Data items
════════════════
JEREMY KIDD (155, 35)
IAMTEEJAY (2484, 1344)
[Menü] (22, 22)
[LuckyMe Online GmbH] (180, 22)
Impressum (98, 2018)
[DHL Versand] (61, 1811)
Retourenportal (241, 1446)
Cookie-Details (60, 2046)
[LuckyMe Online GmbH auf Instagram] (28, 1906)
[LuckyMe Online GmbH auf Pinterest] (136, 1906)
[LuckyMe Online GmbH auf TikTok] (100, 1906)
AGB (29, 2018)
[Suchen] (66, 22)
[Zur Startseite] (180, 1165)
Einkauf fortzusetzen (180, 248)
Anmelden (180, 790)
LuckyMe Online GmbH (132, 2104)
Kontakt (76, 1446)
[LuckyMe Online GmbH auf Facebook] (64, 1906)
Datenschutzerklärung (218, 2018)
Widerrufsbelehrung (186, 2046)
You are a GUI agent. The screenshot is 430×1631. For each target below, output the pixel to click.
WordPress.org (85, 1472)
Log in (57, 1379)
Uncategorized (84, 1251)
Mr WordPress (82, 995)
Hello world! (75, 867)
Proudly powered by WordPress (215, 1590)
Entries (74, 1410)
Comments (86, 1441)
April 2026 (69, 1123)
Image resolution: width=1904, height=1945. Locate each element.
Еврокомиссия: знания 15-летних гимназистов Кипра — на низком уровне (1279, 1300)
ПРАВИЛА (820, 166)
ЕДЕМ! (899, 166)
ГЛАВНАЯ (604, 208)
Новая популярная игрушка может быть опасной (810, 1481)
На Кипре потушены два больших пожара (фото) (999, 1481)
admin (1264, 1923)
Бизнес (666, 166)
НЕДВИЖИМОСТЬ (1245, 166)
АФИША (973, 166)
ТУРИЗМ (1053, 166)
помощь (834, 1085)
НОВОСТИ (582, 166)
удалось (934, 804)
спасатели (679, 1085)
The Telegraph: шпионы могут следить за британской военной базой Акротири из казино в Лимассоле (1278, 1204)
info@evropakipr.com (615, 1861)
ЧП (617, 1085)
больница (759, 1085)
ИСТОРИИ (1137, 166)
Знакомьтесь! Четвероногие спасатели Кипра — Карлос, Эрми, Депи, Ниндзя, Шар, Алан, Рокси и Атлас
════════════════
→ **ACTIVITY**: Every line above from the line with "LuckyMe Online GmbH (132, 2104)" to the line with "WordPress.org (85, 1472)" is wanted, ends included; write them out exactly and add no other line.

→ **RESULT FOR THIS TASK**:
LuckyMe Online GmbH (132, 2104)
Kontakt (76, 1446)
[LuckyMe Online GmbH auf Facebook] (64, 1906)
Datenschutzerklärung (218, 2018)
Widerrufsbelehrung (186, 2046)
You are a GUI agent. The screenshot is 430×1631. For each target below, output the pixel to click.
WordPress.org (85, 1472)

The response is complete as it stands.